Required actions
a – In the forum post on Nvidia docker performance, rewrite the part that opens with the words containing "There is a nvidia" and closes with "src_height == dst_height)", substituting "host" for "server".
b – Locate every line of the rows that contains the string "height" and copy each one.

>> start Selected passage

Nvidia docker decoder and cuda function performance issue on multiple cards

andycai_sc · November 2, 2022, 9:21am

Dear Guys,

There is a nvidia docker decoder and cuda function performance issue on mutiple cards we have meet. We have test on Tesla T4 cards. We used 2 cards on one server to test. At beginning, we just use nvidia docker work on cenos 7, we found that when we use 2 cards working at the same time, the performance reduced almost to half. Then we use vmware to create 2 virtual machines on one server with gpu passthrough technology, each vm bound with one card, the result show each card arrive it’s best performance.The test case and snaps as follow:

The program we use nvidia Video_Codec_SDK_11.1.5 to decode , then we write cuda code transform nv12 to bgr:
bool CudaSyncData::DevDataSyncDev(void *dst, int dst_width, int dst_height, void *src, int src_width, int src_height)
{
cuCtxPushCurrent(context);
void *bgr_ptr = nullptr;
if (src_width == dst_width && src_height == dst_height)
{
bgr_ptr = dst;
}
else
{
AI_Log(“CudaSyncData”, KLERROR, “not support width or height covert!please input the same width height”);
return false;
}
Nv12ToBGR(bgr_ptr, src, src_width, src_height);

cuCtxPopCurrent(NULL);
return true;

}

cuframe_convet.cu
#include <cuda_runtime_api.h>
#include “cuframe_convert.h”

const auto THREADS_PER_BLOCK_1D = 16u;
const auto CUDA_NUM_THREADS = 512u;

unsigned int GetNumberCudaBlocks(const unsigned int totalRequired,
const unsigned int numberCudaThreads = CUDA_NUM_THREADS)
{
return (totalRequired + numberCudaThreads - 1) / numberCudaThreads;
}

global void YCrCb2RBG(unsigned charpYdata,unsigned char pUVdata,int stepY,int stepUV,unsigned char* pImgData,int width,int height,int channels)

>> end Selected passage
>> start Entries provided

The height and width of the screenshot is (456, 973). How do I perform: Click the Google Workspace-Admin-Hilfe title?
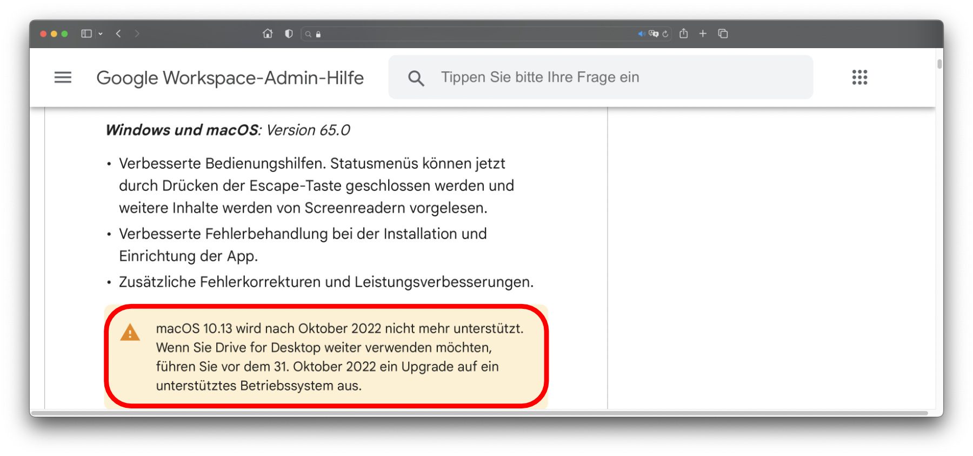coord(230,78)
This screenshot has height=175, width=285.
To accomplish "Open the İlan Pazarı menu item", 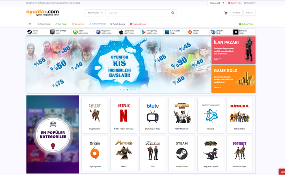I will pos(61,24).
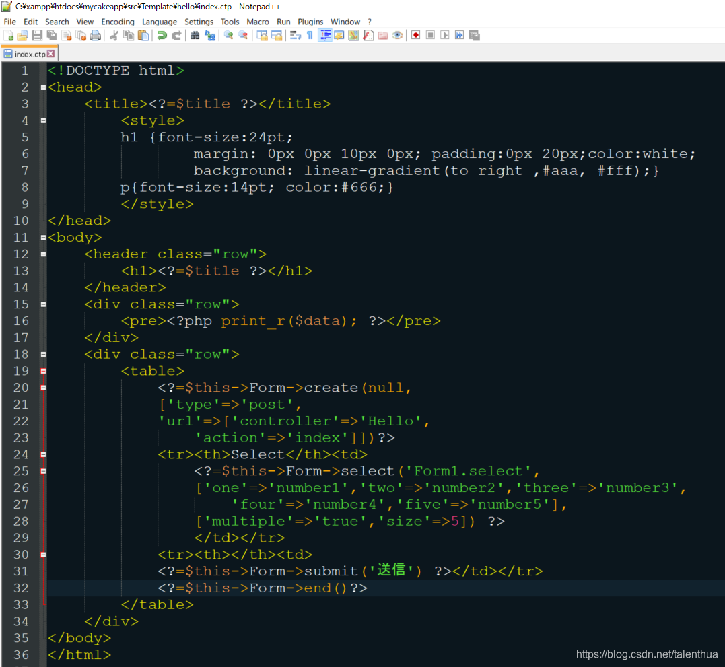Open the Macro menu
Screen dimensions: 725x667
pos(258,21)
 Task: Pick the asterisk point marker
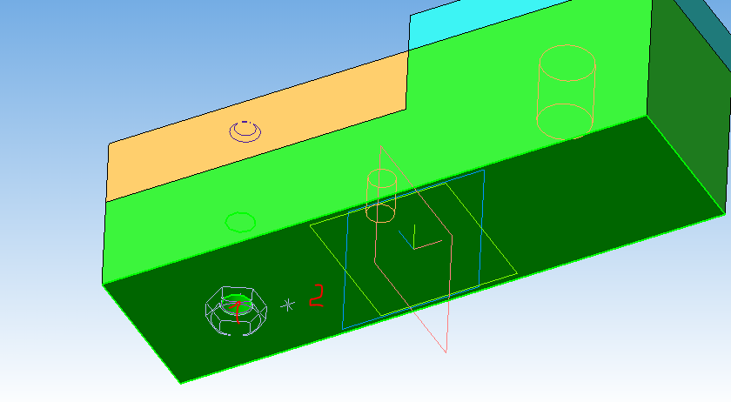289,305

>> end Entries provided

Solutions to each task
a –
There is a nvidia docker decoder and cuda function performance issue on mutiple cards we have meet. We have test on Tesla T4 cards. We used 2 cards on one host to test. At beginning, we just use nvidia docker work on cenos 7, we found that when we use 2 cards working at the same time, the performance reduced almost to half. Then we use vmware to create 2 virtual machines on one host with gpu passthrough technology, each vm bound with one card, the result show each card arrive it’s best performance.The test case and snaps as follow:

The program we use nvidia Video_Codec_SDK_11.1.5 to decode , then we write cuda code transform nv12 to bgr:
bool CudaSyncData::DevDataSyncDev(void *dst, int dst_width, int dst_height, void *src, int src_width, int src_height)
{
cuCtxPushCurrent(context);
void *bgr_ptr = nullptr;
if (src_width == dst_width && src_height == dst_height)

b –
The height and width of the screenshot is (456, 973). How do I perform: Click the Google Workspace-Admin-Hilfe title?
This screenshot has height=175, width=285.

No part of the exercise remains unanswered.